People bowed their heads in respect at a commemoration held at the Radical War memorial on Bank Street - 199 years after the uprising.

The Radical War, also known as the ‘Scottish Insurrection’, is regarded by many as the birth of trade unionism.

Soldiers opened fire on a crowd who had tried to free anti-government protesters being escorted to Greenock jail.

Eight people were killed, including an eight-year-old boy and a man aged 65.

Another ten individuals were wounded during the incident.

Tom Dowds, honorary vice president of the 1820 Historical Society, says it is important that the community never forgets this dark moment in history.

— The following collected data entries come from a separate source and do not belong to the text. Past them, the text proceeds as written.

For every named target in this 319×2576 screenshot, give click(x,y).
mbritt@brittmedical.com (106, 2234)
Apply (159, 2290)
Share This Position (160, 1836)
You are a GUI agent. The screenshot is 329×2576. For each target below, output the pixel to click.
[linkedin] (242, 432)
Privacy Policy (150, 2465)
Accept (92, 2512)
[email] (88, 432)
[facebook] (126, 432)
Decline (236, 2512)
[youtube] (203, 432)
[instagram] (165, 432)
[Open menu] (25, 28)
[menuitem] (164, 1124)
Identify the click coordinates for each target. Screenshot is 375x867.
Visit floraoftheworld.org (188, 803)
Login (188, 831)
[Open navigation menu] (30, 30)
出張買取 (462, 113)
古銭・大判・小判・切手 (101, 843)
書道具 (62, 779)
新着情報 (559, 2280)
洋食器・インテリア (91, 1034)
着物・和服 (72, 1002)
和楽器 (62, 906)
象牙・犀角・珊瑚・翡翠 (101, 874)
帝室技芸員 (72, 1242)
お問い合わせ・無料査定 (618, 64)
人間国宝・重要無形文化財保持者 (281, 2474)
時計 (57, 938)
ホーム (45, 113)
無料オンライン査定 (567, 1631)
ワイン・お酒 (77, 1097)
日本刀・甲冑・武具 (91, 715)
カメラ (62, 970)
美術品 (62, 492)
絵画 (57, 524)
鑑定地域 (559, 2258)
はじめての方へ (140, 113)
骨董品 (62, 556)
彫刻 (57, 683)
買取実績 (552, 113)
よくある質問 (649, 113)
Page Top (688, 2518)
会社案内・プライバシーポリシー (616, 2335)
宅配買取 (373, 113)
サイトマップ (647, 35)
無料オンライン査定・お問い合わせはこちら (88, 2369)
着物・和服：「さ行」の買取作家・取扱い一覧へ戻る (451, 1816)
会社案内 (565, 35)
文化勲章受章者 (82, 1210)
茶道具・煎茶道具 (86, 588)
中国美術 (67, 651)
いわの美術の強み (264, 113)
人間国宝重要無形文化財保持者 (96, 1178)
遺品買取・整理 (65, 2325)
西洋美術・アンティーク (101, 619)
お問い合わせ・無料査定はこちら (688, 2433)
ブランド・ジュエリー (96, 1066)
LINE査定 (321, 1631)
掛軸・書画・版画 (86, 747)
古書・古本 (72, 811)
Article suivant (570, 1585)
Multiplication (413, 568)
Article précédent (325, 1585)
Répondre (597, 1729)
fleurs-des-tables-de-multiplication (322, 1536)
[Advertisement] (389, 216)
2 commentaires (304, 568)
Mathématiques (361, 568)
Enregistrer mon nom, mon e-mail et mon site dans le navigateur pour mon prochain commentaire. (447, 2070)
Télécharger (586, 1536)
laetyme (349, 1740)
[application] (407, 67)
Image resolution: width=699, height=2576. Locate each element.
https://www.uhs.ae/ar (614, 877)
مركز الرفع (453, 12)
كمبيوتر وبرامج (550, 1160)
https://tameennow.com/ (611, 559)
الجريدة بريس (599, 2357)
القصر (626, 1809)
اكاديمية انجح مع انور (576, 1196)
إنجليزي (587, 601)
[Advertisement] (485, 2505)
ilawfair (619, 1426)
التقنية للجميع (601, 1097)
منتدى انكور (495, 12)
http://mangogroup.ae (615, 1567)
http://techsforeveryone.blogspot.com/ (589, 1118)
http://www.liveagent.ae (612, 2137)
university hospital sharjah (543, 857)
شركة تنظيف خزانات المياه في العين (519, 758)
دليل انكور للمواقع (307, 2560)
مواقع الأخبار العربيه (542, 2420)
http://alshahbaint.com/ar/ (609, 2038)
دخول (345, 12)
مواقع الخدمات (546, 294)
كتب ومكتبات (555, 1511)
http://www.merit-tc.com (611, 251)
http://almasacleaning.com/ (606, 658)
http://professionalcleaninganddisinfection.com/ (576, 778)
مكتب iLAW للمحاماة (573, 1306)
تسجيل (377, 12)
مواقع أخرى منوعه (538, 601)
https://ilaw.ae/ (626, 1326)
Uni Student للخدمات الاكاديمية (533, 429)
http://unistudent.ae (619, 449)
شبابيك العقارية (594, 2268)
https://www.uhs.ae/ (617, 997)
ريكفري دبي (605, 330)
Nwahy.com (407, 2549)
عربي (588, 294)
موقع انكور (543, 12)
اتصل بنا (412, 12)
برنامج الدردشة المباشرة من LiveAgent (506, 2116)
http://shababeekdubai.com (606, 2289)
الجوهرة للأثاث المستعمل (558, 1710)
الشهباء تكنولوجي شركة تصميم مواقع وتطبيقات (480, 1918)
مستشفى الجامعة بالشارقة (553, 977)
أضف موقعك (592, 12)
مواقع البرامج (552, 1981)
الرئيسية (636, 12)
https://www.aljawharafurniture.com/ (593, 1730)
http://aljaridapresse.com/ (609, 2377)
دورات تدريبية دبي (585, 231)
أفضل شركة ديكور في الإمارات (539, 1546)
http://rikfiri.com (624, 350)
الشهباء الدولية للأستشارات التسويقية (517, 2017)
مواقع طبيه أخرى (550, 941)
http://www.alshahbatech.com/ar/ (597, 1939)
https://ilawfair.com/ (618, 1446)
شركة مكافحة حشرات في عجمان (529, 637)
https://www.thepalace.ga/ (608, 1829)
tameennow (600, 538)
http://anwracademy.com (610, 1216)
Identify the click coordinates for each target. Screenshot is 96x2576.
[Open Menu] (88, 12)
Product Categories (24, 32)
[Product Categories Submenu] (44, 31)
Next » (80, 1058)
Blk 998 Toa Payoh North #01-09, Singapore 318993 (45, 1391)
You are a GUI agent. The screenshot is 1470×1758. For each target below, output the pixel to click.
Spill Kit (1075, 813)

He said: "We had the local MP, MSP and councillors - the fact that we had this variety was quite good.

"The Reverend Alan Sorensen, from Wellpark Mid Kirk, spoke about how the people who had gathered there all those years ago were there for a protest to demand their rights and they had been shot down as a result."

Stuart McMillan MSP was also one of the main speakers at the event.

A poem and a Gaelic song were performed by two grandchildren of Iain Ramsay, president of the society.

Tom added: "One of Iain's granddaughters recited a poem while the other sang a song in Gaelic.

"It was great to have young people involved."

The names of all the victims and the words ‘remember the 8th of April, that bloody day when many were wounded and carried away’ are inscribed along the wall at Bank Street, near to where the jail was located in 1820.

Plans are now afoot to organise a special commemoration next year to mark the 200th anniversary of the tragic event.